Melambaikan hasil panen juga merupakan kebiasaan di Jepang
Orang-orang Yahudi melambaikan hasil panen mereka, berupa tumpukan padi, 7 minggu sebelum Shavuot (Pentecost, Leviticus 23:10-11). Mereka juga melakukannya pada saat Feast of Booths (Sukkot, Leviticus 23:40). Ini telah menjadi tradisi sejak masa Musa. Pendeta Israel kuno juga melambaikan sebuah ranting tanaman ketika melakukan penyucian terhadap seseorang. David mengatakan, “Bersihkan diriku dengan hyssop (herbal aromatik berupa semak kecil, dulu sering dipakai untuk pengobatan-pen), dan aku akan menjadi bersih” [Mazmur 51:7(9)]. Ini juga merupakan adat-istiadat tradisional Jepang.
Ketika pendeta Jepang melakukan penyucian terhadap seseorang atau sesuatu, ia melambaikan sebuah ranting tanaman.
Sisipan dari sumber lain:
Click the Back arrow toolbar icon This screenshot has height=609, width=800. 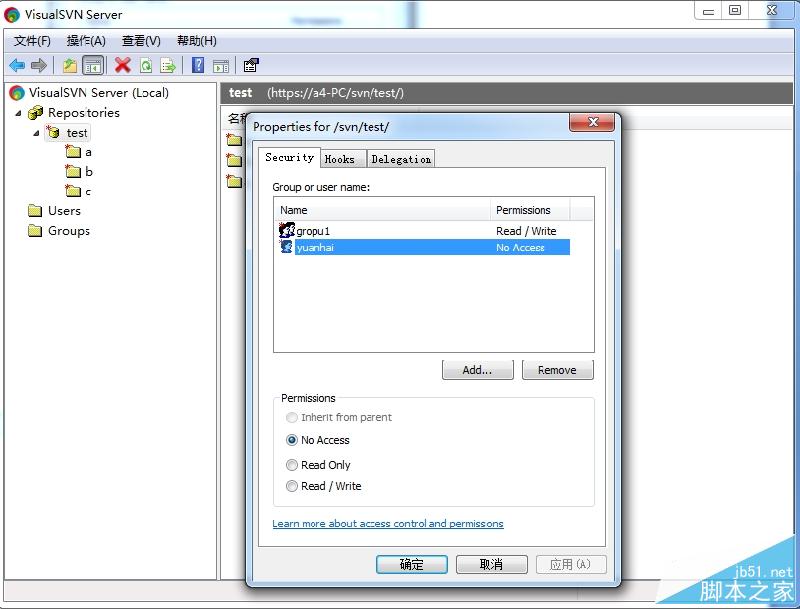[x=17, y=65]
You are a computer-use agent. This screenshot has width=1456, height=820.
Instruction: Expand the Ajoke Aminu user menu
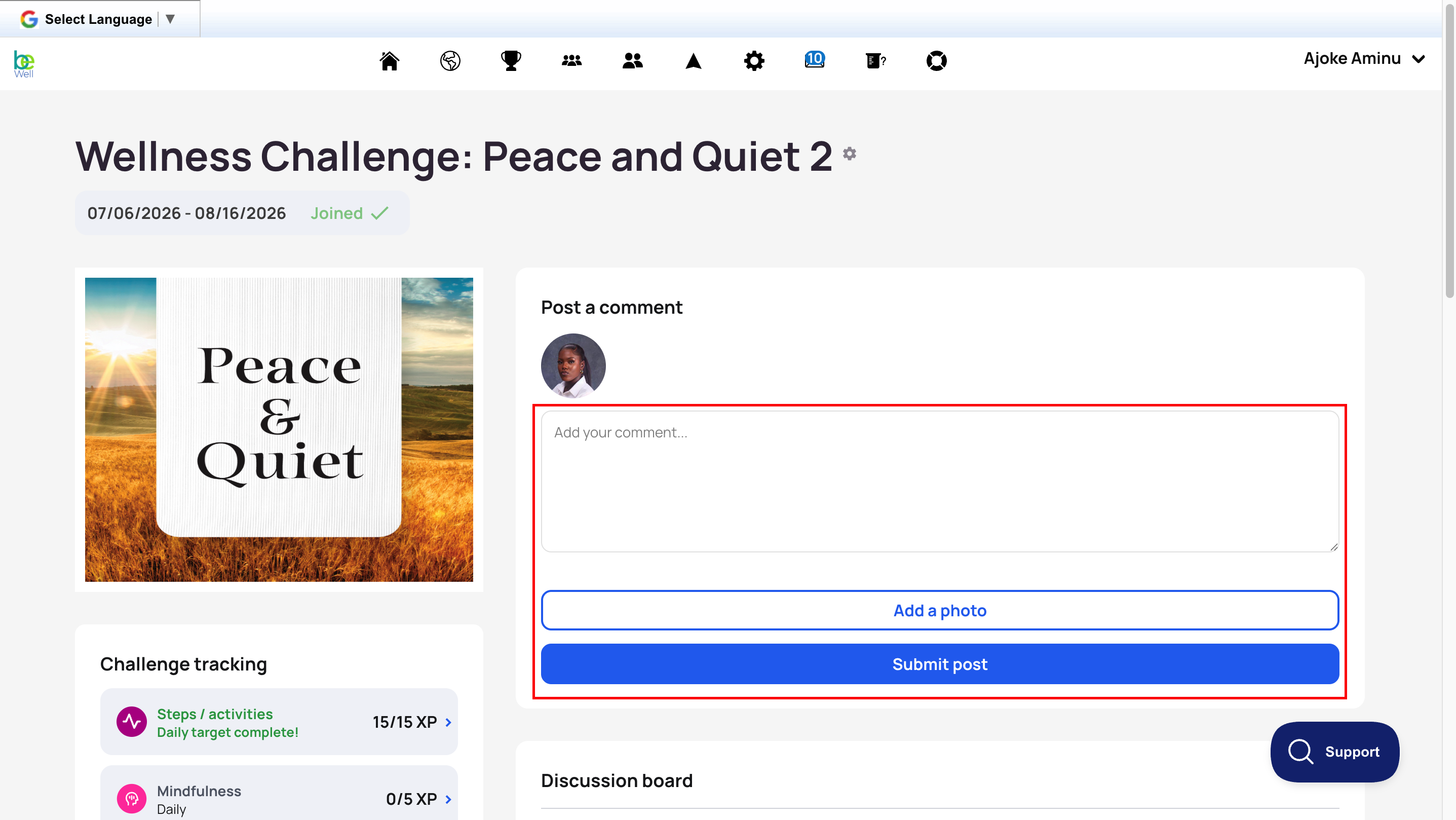pyautogui.click(x=1364, y=59)
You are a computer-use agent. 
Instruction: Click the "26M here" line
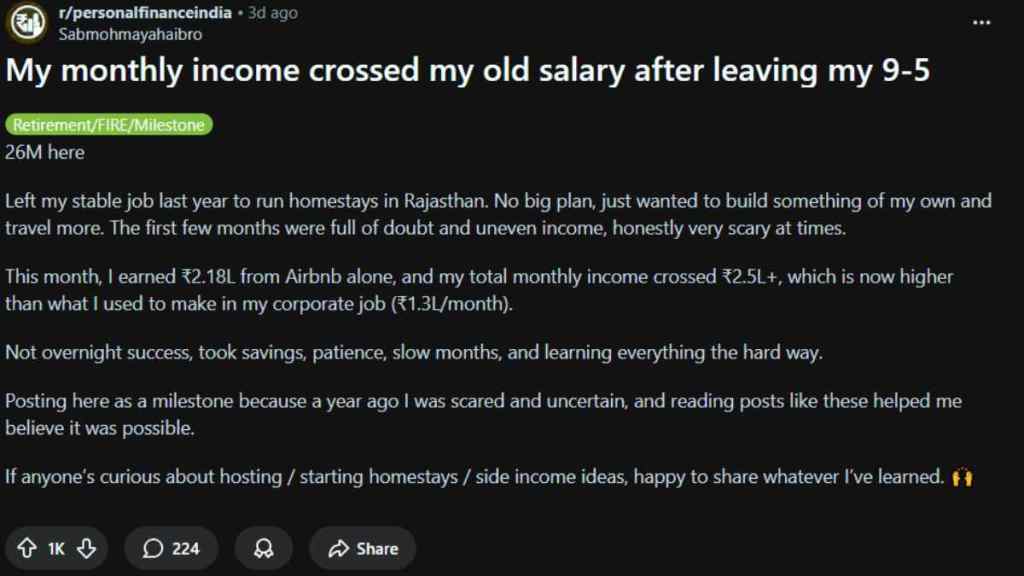tap(45, 153)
Atau melambaikan “harainusa”, yang sangat serupa dengan ranting tanaman. “Harainusa” di masa sekarang lebih sederhana dan terbuat dari kertas putih yang dilipat membentuk zig-zag seperti petir kecil, namun di zaman dahulu “harainusa” adalah sebuah ranting tanaman atau rumput.